Work to be completed —
Copy out the entries word for word, from the line containing "Select the green pen color swatch" through the end of the entries, including both ends.

Records provided —
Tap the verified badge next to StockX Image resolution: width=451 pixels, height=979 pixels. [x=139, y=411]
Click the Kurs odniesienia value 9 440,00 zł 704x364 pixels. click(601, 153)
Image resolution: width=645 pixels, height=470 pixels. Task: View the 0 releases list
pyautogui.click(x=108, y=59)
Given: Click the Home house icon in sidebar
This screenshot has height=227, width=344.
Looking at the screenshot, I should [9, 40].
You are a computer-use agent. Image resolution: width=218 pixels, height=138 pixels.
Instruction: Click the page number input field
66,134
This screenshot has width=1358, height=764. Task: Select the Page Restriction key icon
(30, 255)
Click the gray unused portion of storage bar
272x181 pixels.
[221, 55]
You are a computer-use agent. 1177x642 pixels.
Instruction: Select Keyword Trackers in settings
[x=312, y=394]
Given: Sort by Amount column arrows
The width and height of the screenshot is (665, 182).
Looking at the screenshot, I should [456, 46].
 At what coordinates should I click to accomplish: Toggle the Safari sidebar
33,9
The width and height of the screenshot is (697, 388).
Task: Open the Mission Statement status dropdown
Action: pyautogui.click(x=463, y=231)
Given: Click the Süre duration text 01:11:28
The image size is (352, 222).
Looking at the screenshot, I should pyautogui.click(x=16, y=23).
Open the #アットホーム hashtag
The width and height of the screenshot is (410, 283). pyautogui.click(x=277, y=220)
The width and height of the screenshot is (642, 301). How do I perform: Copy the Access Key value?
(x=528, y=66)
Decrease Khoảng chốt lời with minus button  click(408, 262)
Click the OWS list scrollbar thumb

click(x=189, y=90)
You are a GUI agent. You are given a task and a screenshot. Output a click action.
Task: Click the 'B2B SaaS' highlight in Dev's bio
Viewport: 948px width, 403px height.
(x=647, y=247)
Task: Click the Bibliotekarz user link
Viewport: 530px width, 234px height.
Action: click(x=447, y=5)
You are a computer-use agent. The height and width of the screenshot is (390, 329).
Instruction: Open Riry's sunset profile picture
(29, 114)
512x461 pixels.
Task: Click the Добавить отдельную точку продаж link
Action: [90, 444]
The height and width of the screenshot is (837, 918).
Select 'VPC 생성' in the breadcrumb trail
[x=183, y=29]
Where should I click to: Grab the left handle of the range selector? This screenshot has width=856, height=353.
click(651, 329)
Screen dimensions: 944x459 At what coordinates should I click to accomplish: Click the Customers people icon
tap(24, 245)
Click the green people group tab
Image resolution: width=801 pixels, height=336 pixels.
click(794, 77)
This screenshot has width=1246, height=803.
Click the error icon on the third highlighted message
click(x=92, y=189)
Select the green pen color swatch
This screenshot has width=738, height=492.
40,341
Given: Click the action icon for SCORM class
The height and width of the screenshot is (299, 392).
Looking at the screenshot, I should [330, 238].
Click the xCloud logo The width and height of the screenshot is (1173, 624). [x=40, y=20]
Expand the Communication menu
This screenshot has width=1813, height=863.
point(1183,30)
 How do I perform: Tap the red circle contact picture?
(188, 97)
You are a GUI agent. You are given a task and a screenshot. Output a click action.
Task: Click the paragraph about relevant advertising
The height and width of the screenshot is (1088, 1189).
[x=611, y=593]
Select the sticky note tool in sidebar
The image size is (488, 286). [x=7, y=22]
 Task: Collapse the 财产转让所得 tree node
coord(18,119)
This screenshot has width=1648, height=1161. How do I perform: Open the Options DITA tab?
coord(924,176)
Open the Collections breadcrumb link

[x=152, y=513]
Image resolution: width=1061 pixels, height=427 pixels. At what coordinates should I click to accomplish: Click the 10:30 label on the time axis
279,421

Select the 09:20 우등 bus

Solution for this problem —
Select the green pen color swatch
This screenshot has width=738, height=492.
40,341
Given: Click the action icon for SCORM class
The height and width of the screenshot is (299, 392).
Looking at the screenshot, I should [330, 238].
Click the xCloud logo The width and height of the screenshot is (1173, 624). [x=40, y=20]
Expand the Communication menu
This screenshot has width=1813, height=863.
point(1183,30)
 How do I perform: Tap the red circle contact picture?
(188, 97)
You are a GUI agent. You are given a task and a screenshot. Output a click action.
Task: Click the paragraph about relevant advertising
The height and width of the screenshot is (1088, 1189).
[x=611, y=593]
Select the sticky note tool in sidebar
The image size is (488, 286). [x=7, y=22]
 Task: Collapse the 财产转让所得 tree node
coord(18,119)
This screenshot has width=1648, height=1161. How do I perform: Open the Options DITA tab?
coord(924,176)
Open the Collections breadcrumb link

[x=152, y=513]
Image resolution: width=1061 pixels, height=427 pixels. At what coordinates should I click to accomplish: Click the 10:30 label on the time axis
279,421

Select the 09:20 우등 bus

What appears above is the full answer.